Spanien ist nicht erst seit den aktuellen Entwicklungen nach der letzten Parlamentswahl 2023 in das Interesse der Öffentlichkeit gerückt. Die Iberische Halbinsel hatte bereits seit Beginn des 20. Jahrhunderts eine Entwicklung genommen, die eine zukünftige gesellschaftliche Polarisierung vorwegnahm. Erst recht in der Zeit nach dem Ersten Weltkrieg offenbarten sich autoritäre Strömungen, aber auch Defizite in Verfassungs-, Wirtschafts- und Bildungsfragen, verbunden mit einem ausgeprägten Elitebewusstsein des Militärs, die Spanien zum Spielball nationaler und internationaler Abenteuer werden ließen. Spanien war für kommende gesamteuropäische Entwicklungen oftmals ein Experimentierfeld. Dazu zählen auch Auswirkungen auf Mitteleuropa und auf Österreich.

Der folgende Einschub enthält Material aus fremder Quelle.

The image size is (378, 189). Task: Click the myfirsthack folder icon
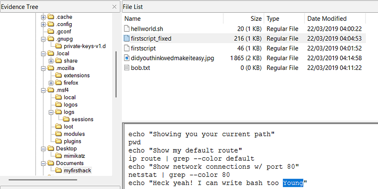pos(59,171)
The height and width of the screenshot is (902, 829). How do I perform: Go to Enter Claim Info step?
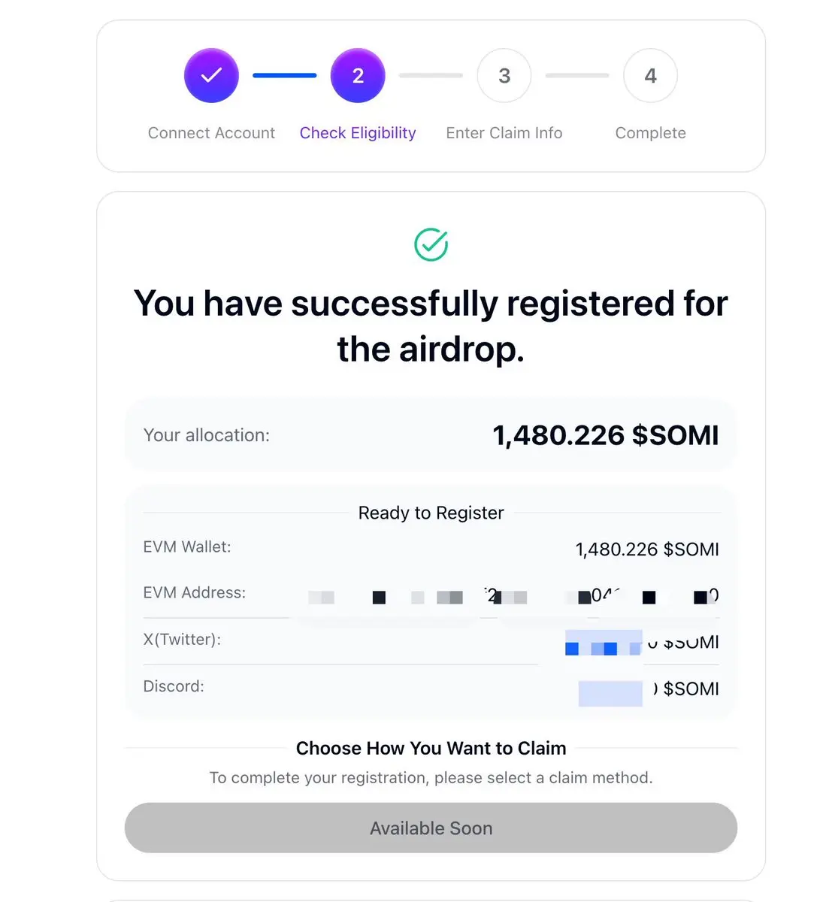tap(504, 133)
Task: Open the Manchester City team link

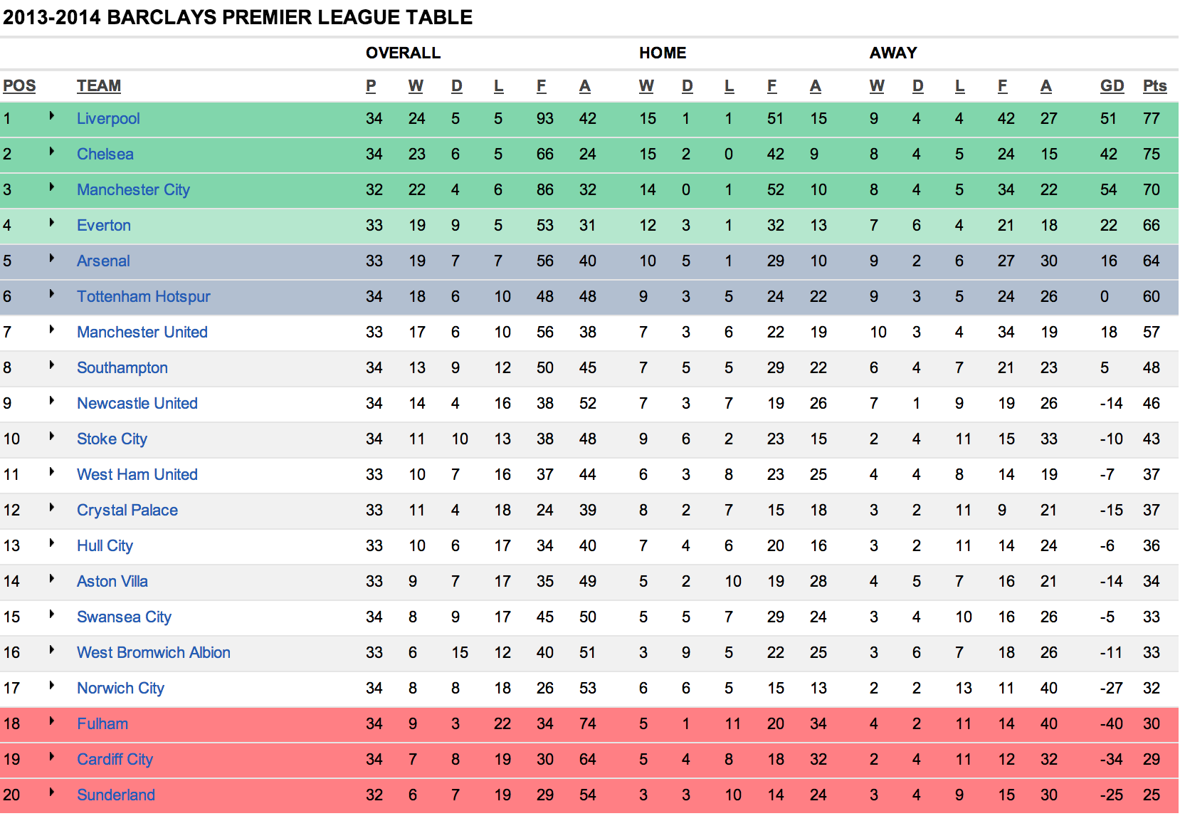Action: click(x=133, y=190)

Univ.-Prof. Dr. Walther Bernecker (Universität Erlangen – Nürnberg), Historiker und Romanist, ist einer der besten Kenner spanischer, portugiesischer und lateinamerikanischer Geschichte. Seine Arbeiten zur Geschichte des Spanischen Bürgerkriegs und zum Franquismus bilden den gültigen Forschungsstand zum Thema „Geschichte und Erinnerungskultur in Spanien“ im Zwanzigsten Jahrhundert ab und können zurecht als Standardwerke zur Geschichte Europas bezeichnet werden.

Sein Referat verstand es eindringlich, historische Bezüge mit der gegenwärtigen Situation in Spanien zu verbinden.

Univ.-Prof. Dr. Walther Bernecker

Johannes Schönner, Geschäftsführer des Instituts, begrüßt die Besucher des Abends.